If all that does not bring you closer to a resolution, you need to take a snapshot of the application in production and analyze it. This article will introduce you to the basic approach for this and then point you to more advanced articles. It is easier than most people believe. Microsoft has built a very nice debugging story—in the unmanaged as well as managed world.
The "Debugging Tools for Windows"
Microsoft provides debugging tools for Windows NT 4.0, Windows 2000, Windows XP, and Windows 2003. The homepage for the "Debugging Tools for Windows" can be found here. Follow the "Install Debugging Tools for Windows 32-bit Version" link to download the latest version of them (this article uses version 6.4.7.2). The tools, by default, are installed in the "c:\program files\debugging tools for windows" folder.
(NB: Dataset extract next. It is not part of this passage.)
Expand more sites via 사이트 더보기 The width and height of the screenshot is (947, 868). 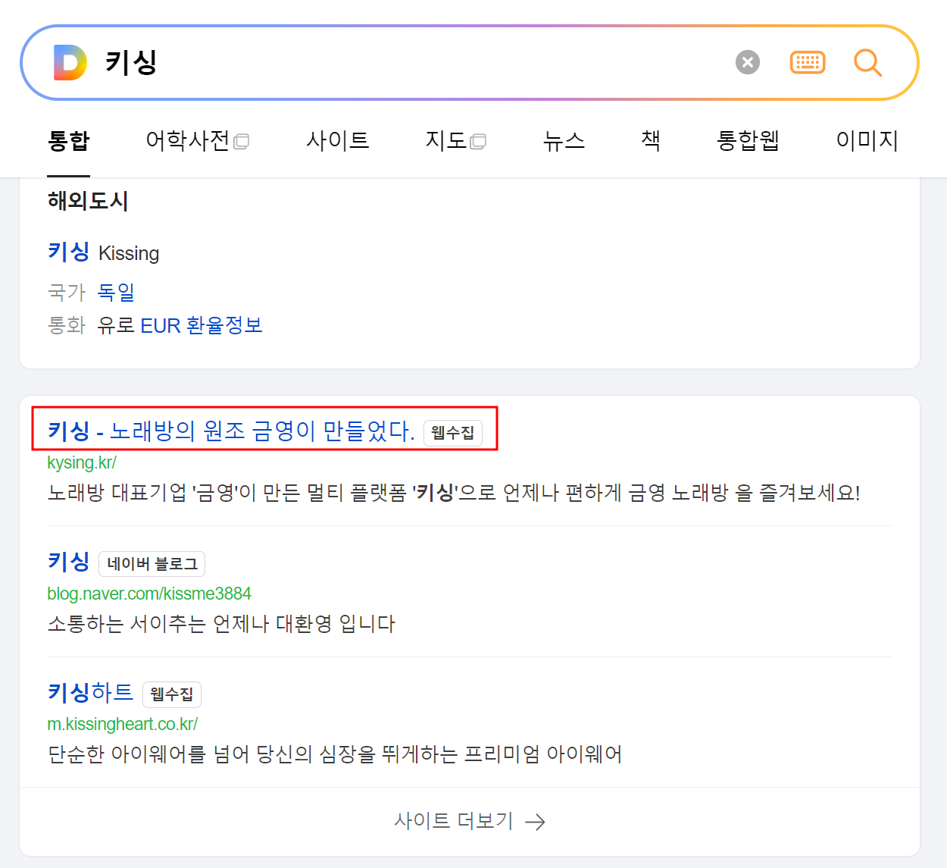pos(455,822)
The install also adds a "Debugging Tools for Windows" menu group under "All Programs." This includes a "Debugging Help" that provides some very good information.
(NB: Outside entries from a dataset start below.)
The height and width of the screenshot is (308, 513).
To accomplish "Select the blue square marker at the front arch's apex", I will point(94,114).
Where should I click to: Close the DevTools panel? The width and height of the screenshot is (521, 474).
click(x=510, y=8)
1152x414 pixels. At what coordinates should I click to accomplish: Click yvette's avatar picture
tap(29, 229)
There are a number of debuggers that you can use to debug your application. This article will concentrate on how you can take a dump of your application and then analyze these dumps on another environment and not the production environment itself. You will see how you can take a dump when the application hangs, crashes, or just while it is running. These dumps include a complete memory dump so you can see all the threads executing, all the objects on the stack, and the like. This is the least intrusive approach in really understanding what is happening in your application while used in production. This does also not require any files to be registered; this makes it easier to get permission to use it in production and also to remove again when no longer needed (which the customer might request). Install the debugging tools on any machine you want and then copy the following five files from the "c:\program files\debugging tools for windows" folder to the production environment:
- adsplus.vbs
- cdb.exe
- dbgeng.dll
- dbghelp.dll
- tlist.exe
You don't need to register the DLLs. The cdb.exe file is the "Microsoft Console Debugger" and the adsplus.vbs file is a Windows scripting file that is used to automate the CDB debugger. This requires the Windows Scripting Host 5.6 to be installed (run cscript.exe to check the version number). If required, download the version from here and install it on the production server.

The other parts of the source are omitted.